The Taj Quilt Featuring Pure Solids by Art Gallery Fabrics
As I mentioned above, The Taj was named after and inspired by the Taj Mahal. The Taj Mahal is probably one of the most famous tombs in the world. With thousands of visitors each year and being listed as one of the wonders of the world this place is high on most people's lists of things they want to see when visiting India. I have visited twice and both times loved seeing the rich history and learning more about this love story.
About the Inspiration
This may sound weird, but tombs were kind of a common thing for us to see or explore when we lived in Delhi, India. Our favorite park/garden had one that my kids liked to climb around in and local lovers liked to kiss in... don't ask. Our neighborhood was famous for it's two ancient tombs. Heck, just a couple blocks away, the whole neighborhood was build around and on top of tomb stones. My friend's goat now calls a famous musician's gave site and tombstone as home.
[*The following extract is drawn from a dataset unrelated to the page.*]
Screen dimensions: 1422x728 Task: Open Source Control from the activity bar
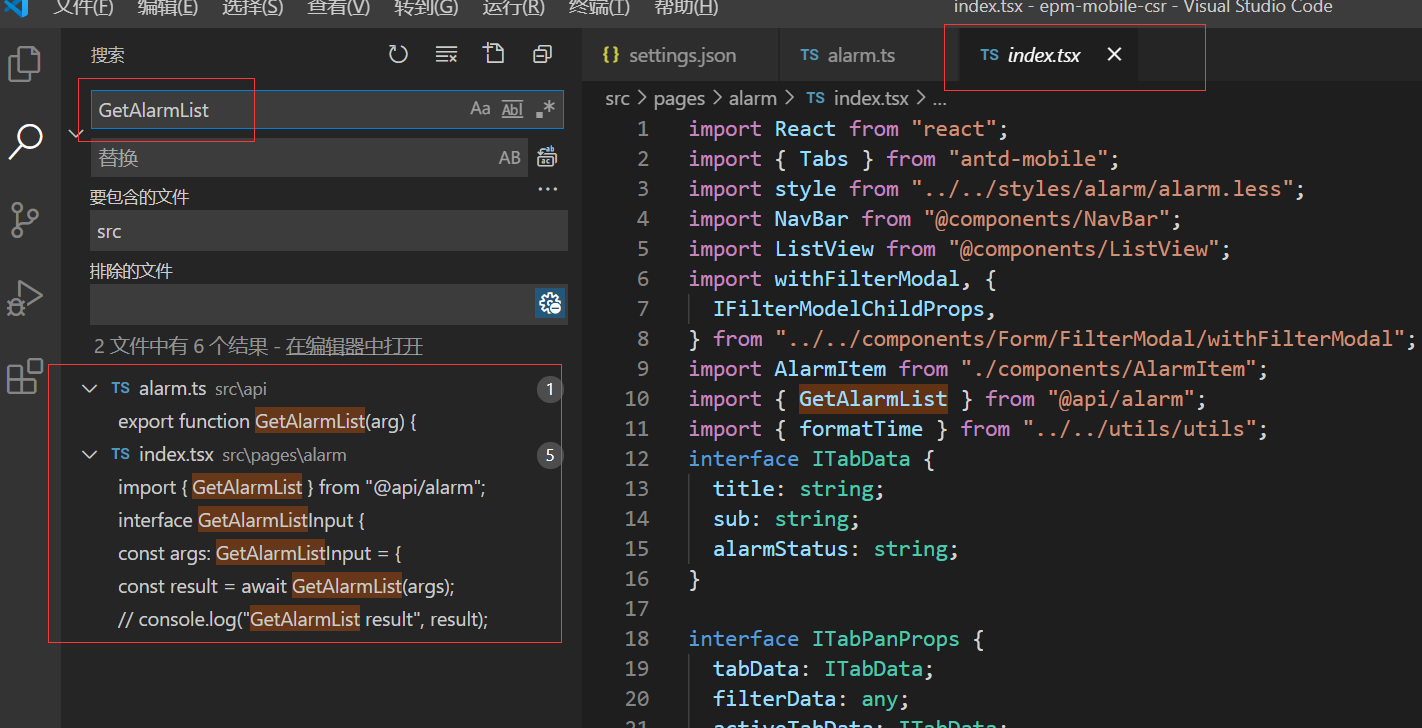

Here's my point, we interacted regularly with these beautiful structures. They are not just tombs, but works of art created hundreds of years ago and many times they were years in the making. I noticed a couple commonalities about these structures, they usually had four wings in each direction. Of course there is an outer wall, but then there is an inner chamber where the tomb is kept inside. You can see this basic concept in the main block of my pattern.
There is one unique thing about the Taj Mahal. It is symmetrical on all sides. So not matter which side you are on, it is an exact replica of all the other sides. Which is quite amazing if you look at all the minute details of the structure. It was important for me that the quilt block also be symmetrical. This took me a bit of time adjusting my measurements and trying different block constructions.
I added in the smaller blocks to fill in some of the white space of the quilt. But also because it adds the illusion of another set of blocks with a different color way. See what I'm talking about with the images below.
The Taj Pattern
The Taj modern quilt pattern is block based, as I said before. I didn't intend for the blocks to be as large as they are, but here we are... The blocks measure over 20 inches!! I know right?! I had some testers who couldn't believe I was asking them to make such a large block. But, here is the fun part, since the blocks are so large you don't need very many to complete your quilt. Let's go over the sizes:
- Baby: 30 in. x 40 in. (1 block)
- Throw: 63 in. x 63 in. (9 blocks)
- Twin: 63 in. x 64 in. (12 blocks)
- Full: 84 in. x 105 in. (20 blocks)
- King: 105 in. x 126 in. (30 blocks)
This also means you don't need very many fat quarters. Each fat quarter is efficiently cut and has very little waste. Another plus for this quilt!
The Taj using Pure Solids
I usually like to make all my patterns in at least one version using all solids. I frequently choose Pure Solids by Art Gallery because they are so vibrant and the quality is so good. I have also had no bleeding problems with their fabrics, which is super important when you have a bright white background as with this quilt.
I always like it when other quilters share what colors they used in their quilts. That way I can buy the same ones if I like them. So let's go left to right through the colors above: Cozumel Blue, Fresh Water, Turmeric, Flamingo, Dragon Fruit. I wanted all the blocks in this quilt to be the same colors to give it a uniform look and to show more emphasis on the pattern. These colors really made the pattern pop.
I realized I had enough fabric to make a twin size. So I added an extra row to throw and decided to add this size to the pattern.
This quilt is the option 2 of the quilt pattern. This means there is an extra step of piecing the smaller stars. The extra work of the corner squares slows down the time it takes to make this quilt. If you want a faster finish then option 1 on The Taj pattern might be for you. But the extra detail of adding the smaller corner pieces really adds a lot to the quilt. I like to piece all of the corners first. That way they are all finished and I can get on to the main part and just add them in.
This quilt was larger than I like to quilt myself. I was happy to send this one off to Kaitlyn from Knot and Thread Design to have her quilt it up for me. She helped me choose a fun, modern design.
If I use all solids on the front of a quilt I usually like to use a print on the back of the quilt. I chose the Boscage Borneo Imprint by Katrina Roccella for Art Gallery Fabrics. I love the map background and thought my kids might like to pretend the back of the quilt is a pirate map... this has not occurred to them so far. Give it time.